Bigger companies benefit again. Larger trucking companies usually have fuel surcharge contracts. Small truckers don’t. Small trucking companies mostly operate in the spot market, so they pay for fuel from customer charges and must absorb any increases. The larger trucking companies can mostly pass those increases off in fuel surcharges, which offsets their fuel price exposure. Latoya and Lyle Hankins run Dow Trucking. He has 16 trucks in South Carolina.

BMW and Dollar General, both South Carolina-based, are good partners. Truckers returning from out-of-state trips must use brokers to sell their loads. Returning from brokers requires a spot. Fuel surcharges are rare. Hankins purchases diesel retail. Fuel pump prices are brutal. I was at the pump with one of my drivers when he changed the sign and the guy across the street changed his sign. He went up 2 cents and the guy across the street went up 3 cents. His sign increased by 4 cents. They looked at each other, thumbed up, and went up 5 cents. Really? Me? Fuel spikes have been another challenge for the business in recent years. Everything changes. Always uncertain. Canceled loads. Loads fail. Some loads are a month and a half out, and logistical issues may have delayed them by two weeks. It’s illogical. To survive and grow, Hankins has tried new businesses.
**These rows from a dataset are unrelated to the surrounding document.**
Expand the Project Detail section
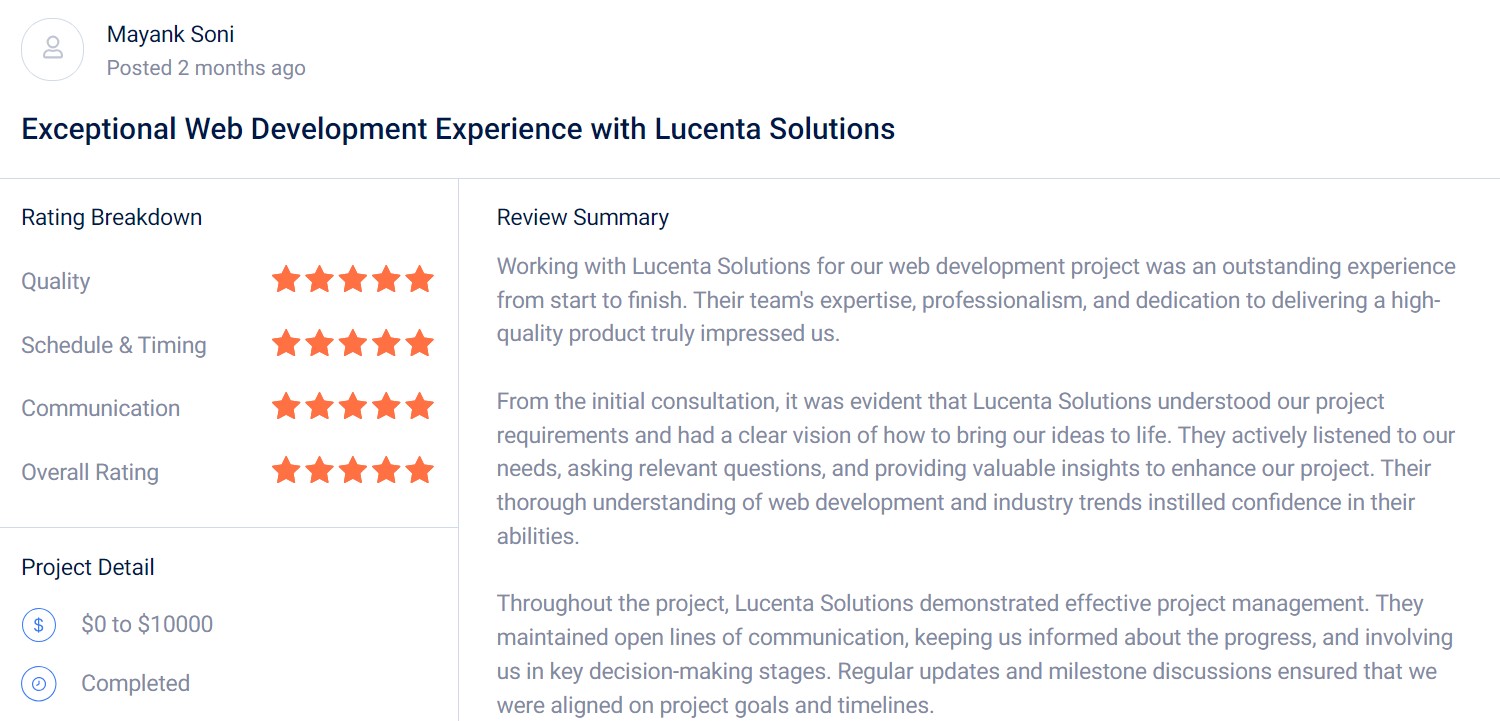 tap(88, 567)
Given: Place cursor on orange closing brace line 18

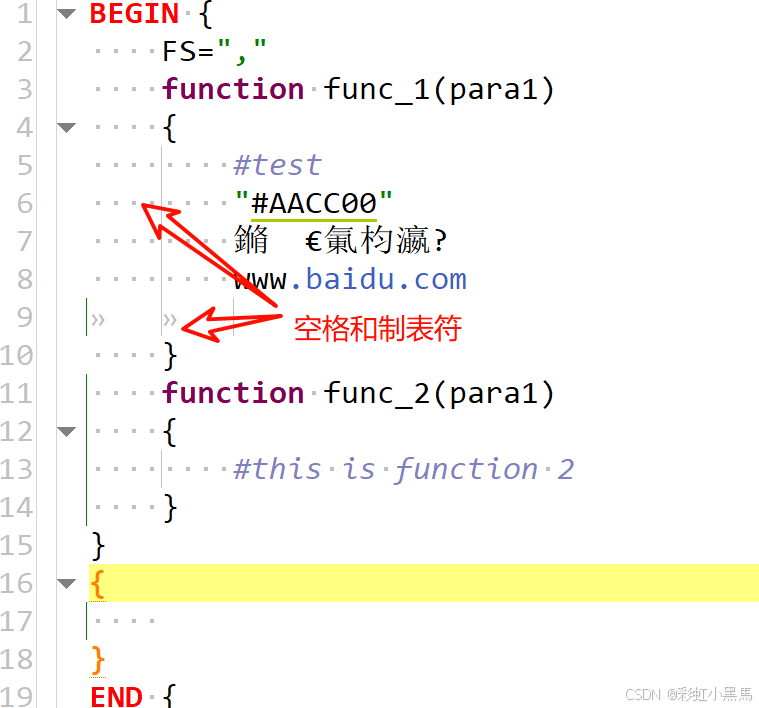Looking at the screenshot, I should (x=97, y=660).
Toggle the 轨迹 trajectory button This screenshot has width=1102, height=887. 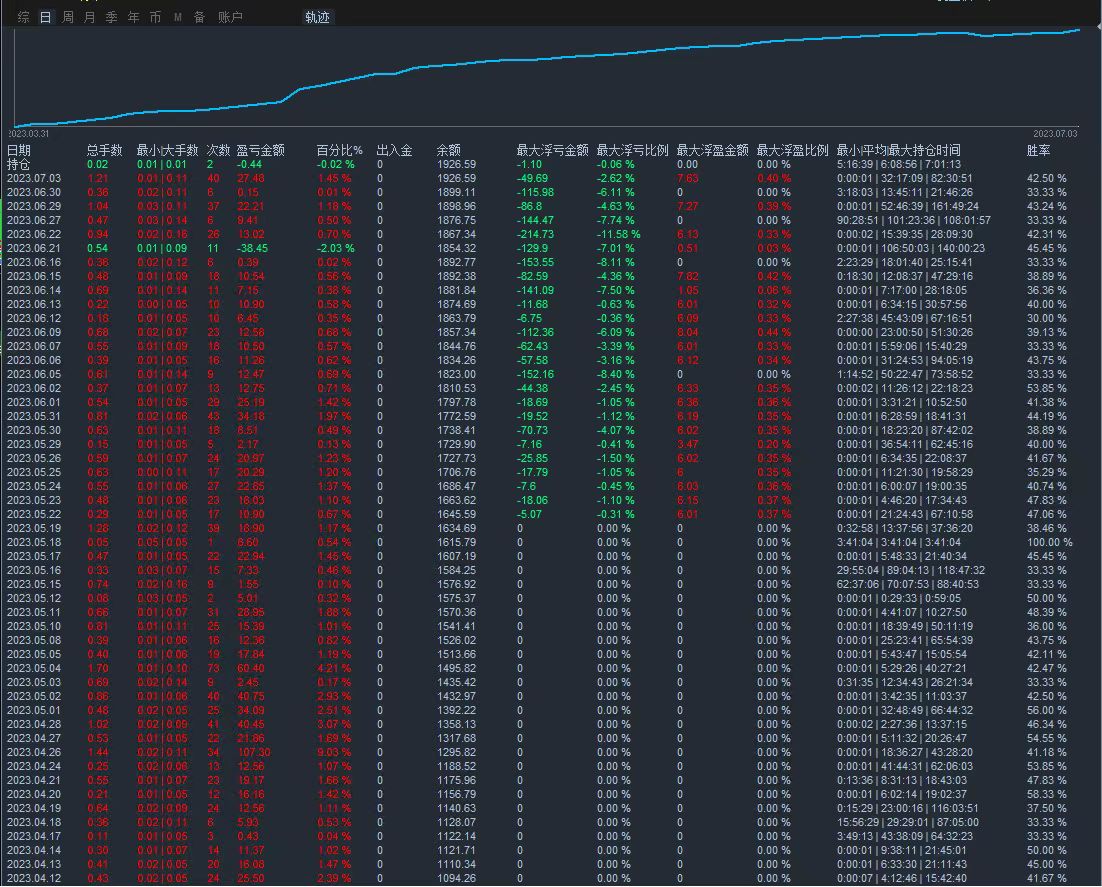pyautogui.click(x=318, y=17)
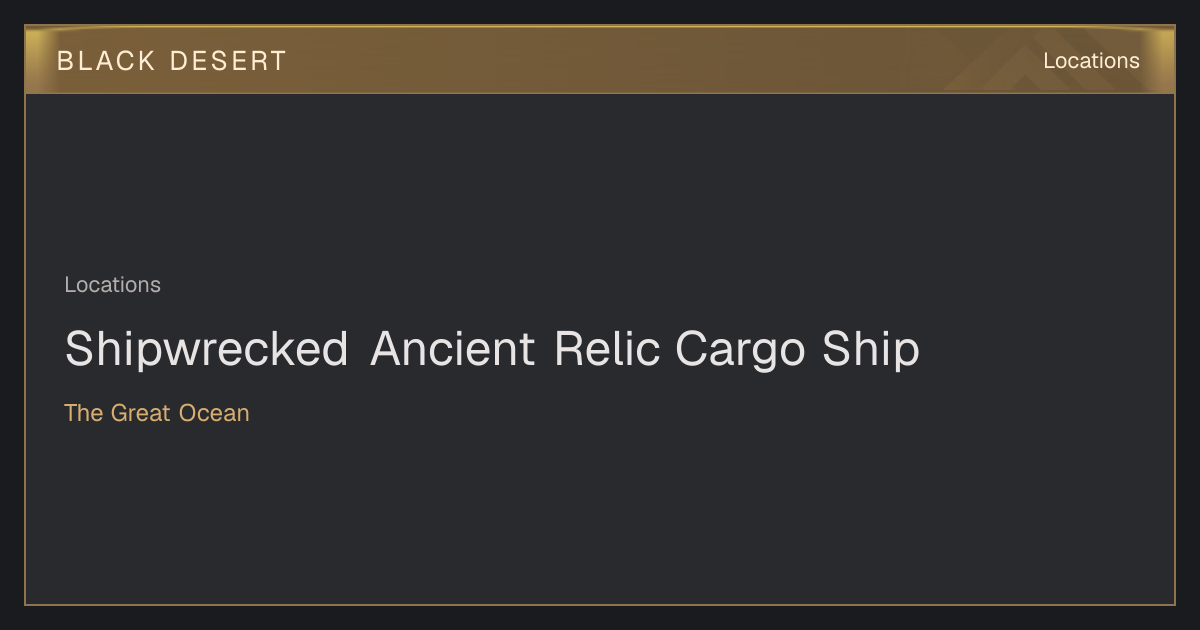1200x630 pixels.
Task: Click the gold header banner background
Action: coord(600,60)
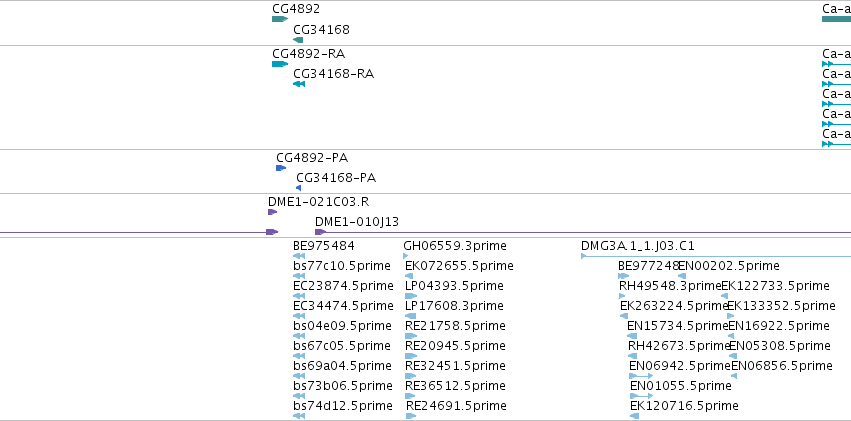Open the bs77c10.5prime label
Image resolution: width=851 pixels, height=421 pixels.
pos(342,266)
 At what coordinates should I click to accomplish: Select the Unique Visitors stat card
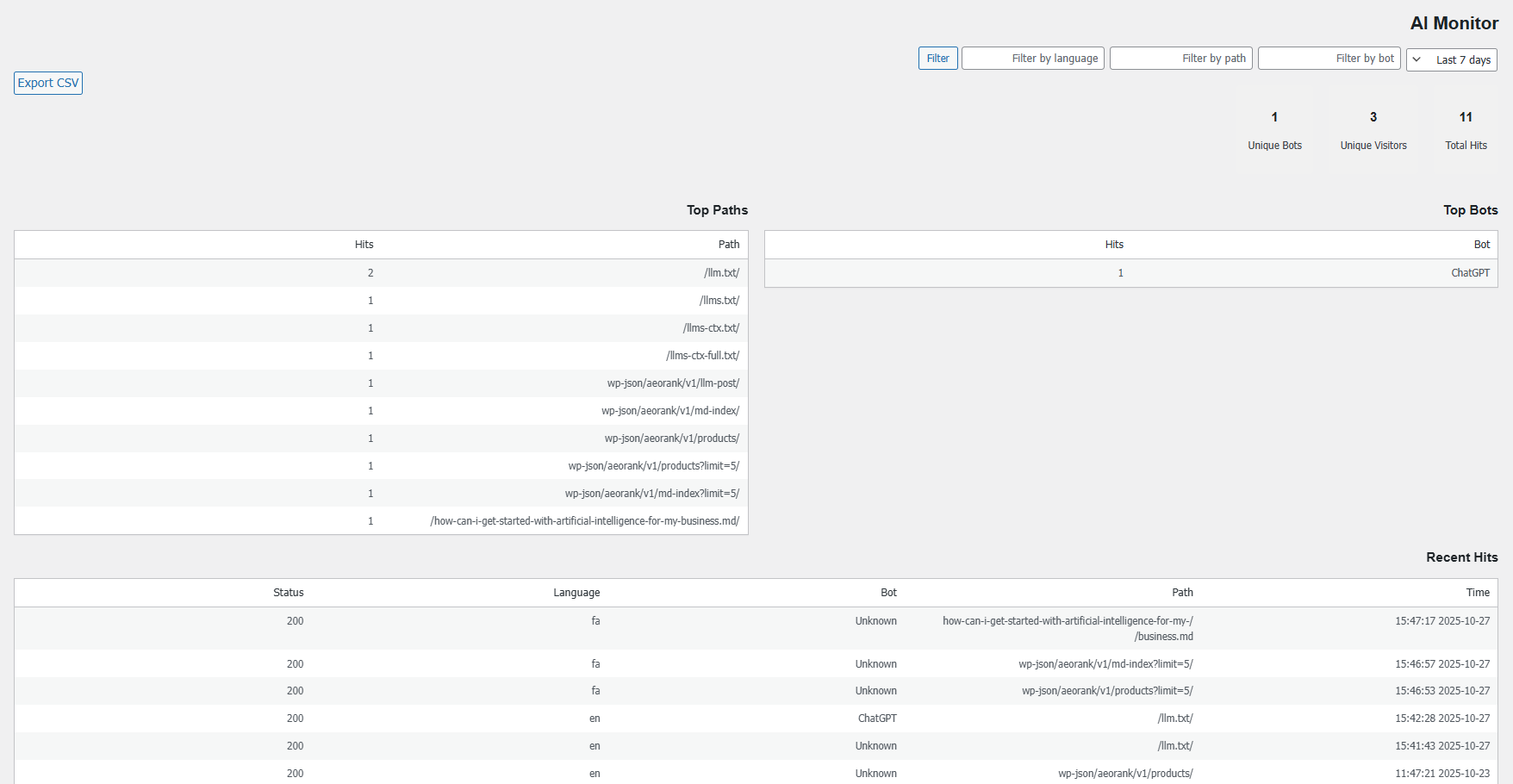coord(1373,129)
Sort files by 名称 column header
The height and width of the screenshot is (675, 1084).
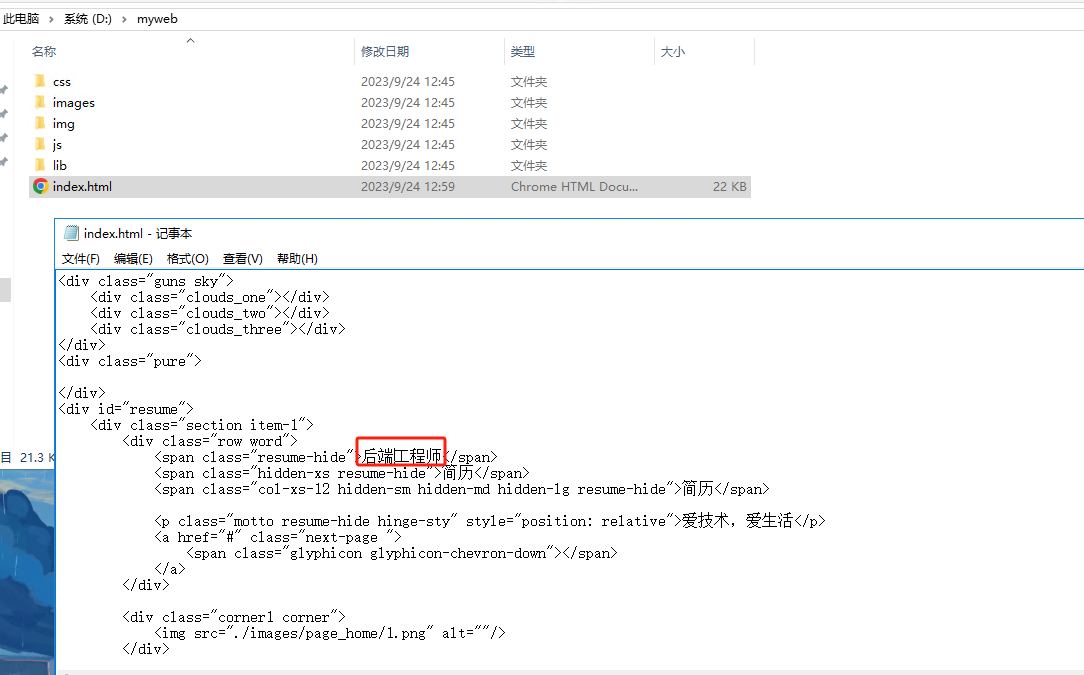44,52
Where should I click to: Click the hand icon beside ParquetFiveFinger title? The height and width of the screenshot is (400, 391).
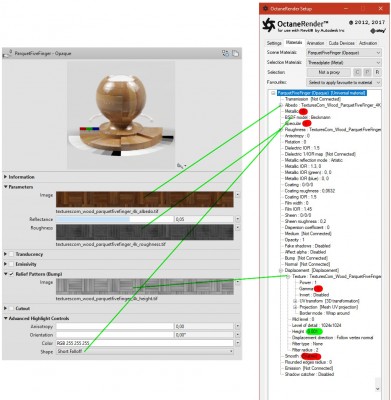click(8, 53)
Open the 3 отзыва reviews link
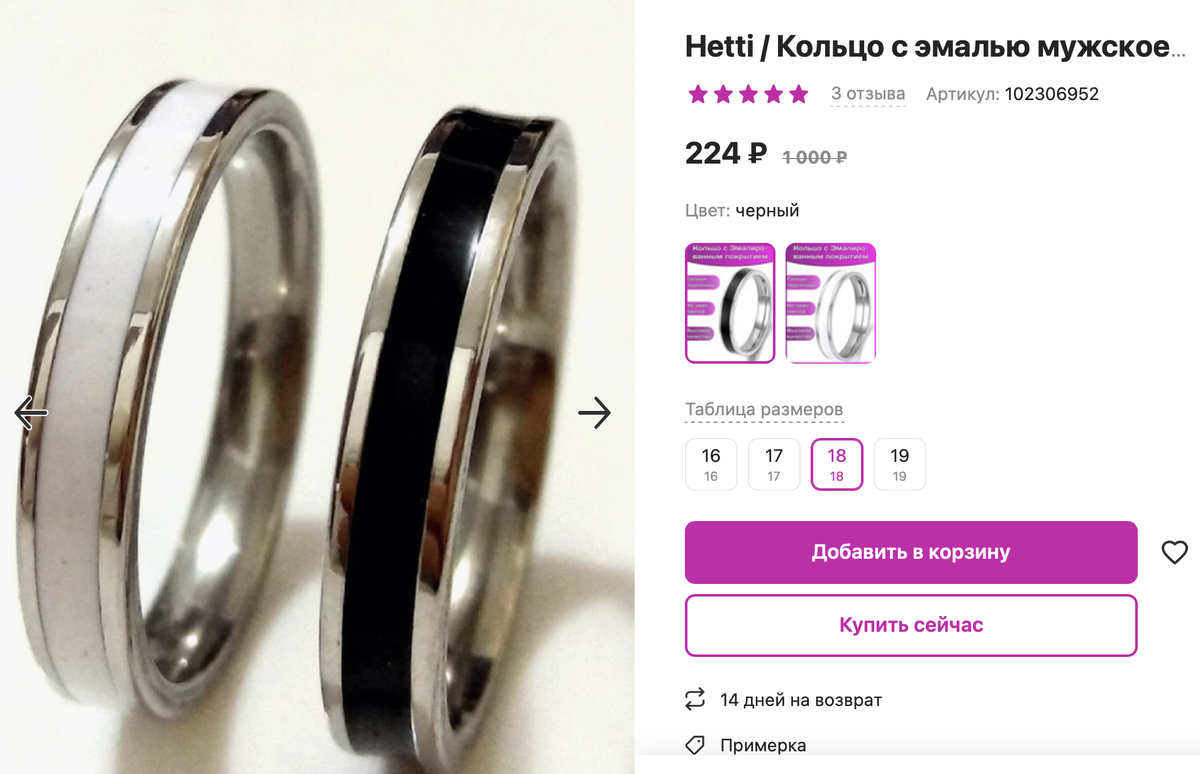 868,94
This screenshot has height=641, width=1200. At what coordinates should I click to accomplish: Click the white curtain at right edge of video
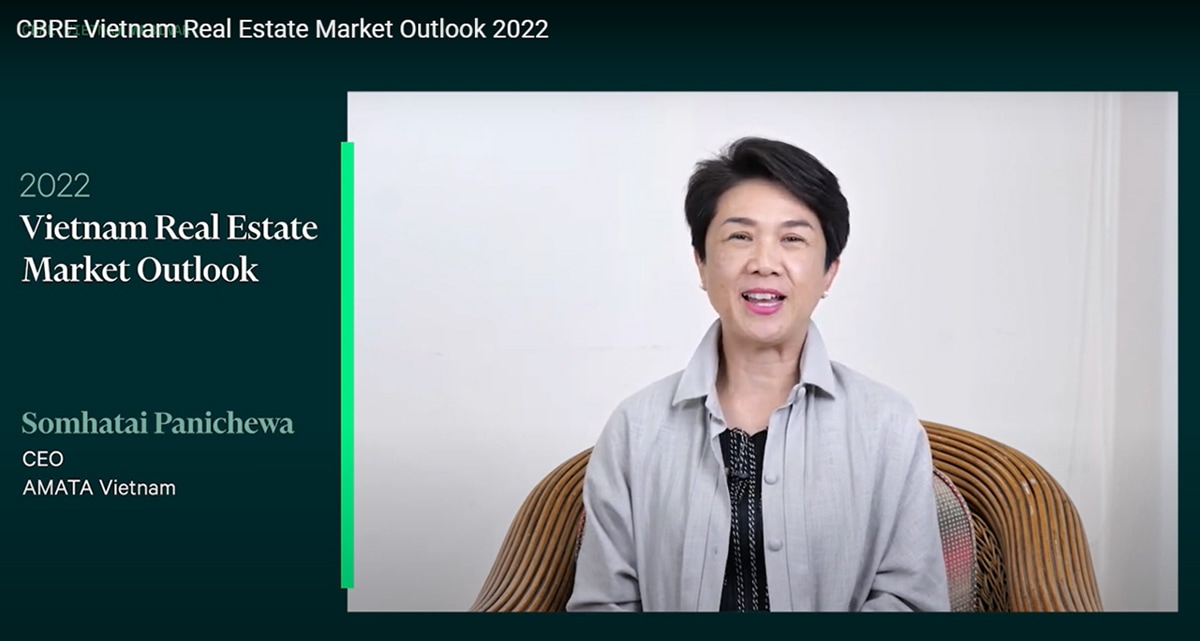[1135, 350]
He does more intermodal trucking. Trucks load shipping containers directly. Added gear. He started trucking classes. Dow provides roadside assistance. He tried Web3 business ideas. Web3 and trucking seem odd. It’s another market we hadn’t explored. Despite a trucking industry revival, we’ve tapped into it. NFTs exist. It’s just working differently to survive. We’re now moving things with cryptocurrency instead of dollars. Hankins said he is luckier than friends trying to leave the business. I can absorb losses and float fuel prices. I can sustain the losses I’m taking, but other people I know can’t because they’re newer and don’t have the capital. Price drops are uncertain.

One petroleum analyst predicted high prices for 6–12 months in April 2022. Given the possibility of Russian oil sanctions. It depends on US producers’ production speed. They face supply chain shortages like many other companies. Gas prices have increased interest in electric and hybrid cars and SUVs. Trucking. Insiders say large electric semi trucks won’t take over highways anytime soon. Trucking companies shouldn’t invest in electric vehicles because there’s no infrastructure. The trucks themselves have not been proven to haul freight across the country and match diesel truck performance or unit economics. We don’t expect it. It may take years. Since 2020, numerous supply shortages have starved the global economy. Diesel fuel, like many other scarce commodities, has no short-term alternatives. Diesel engines will move everything for now, regardless of cost.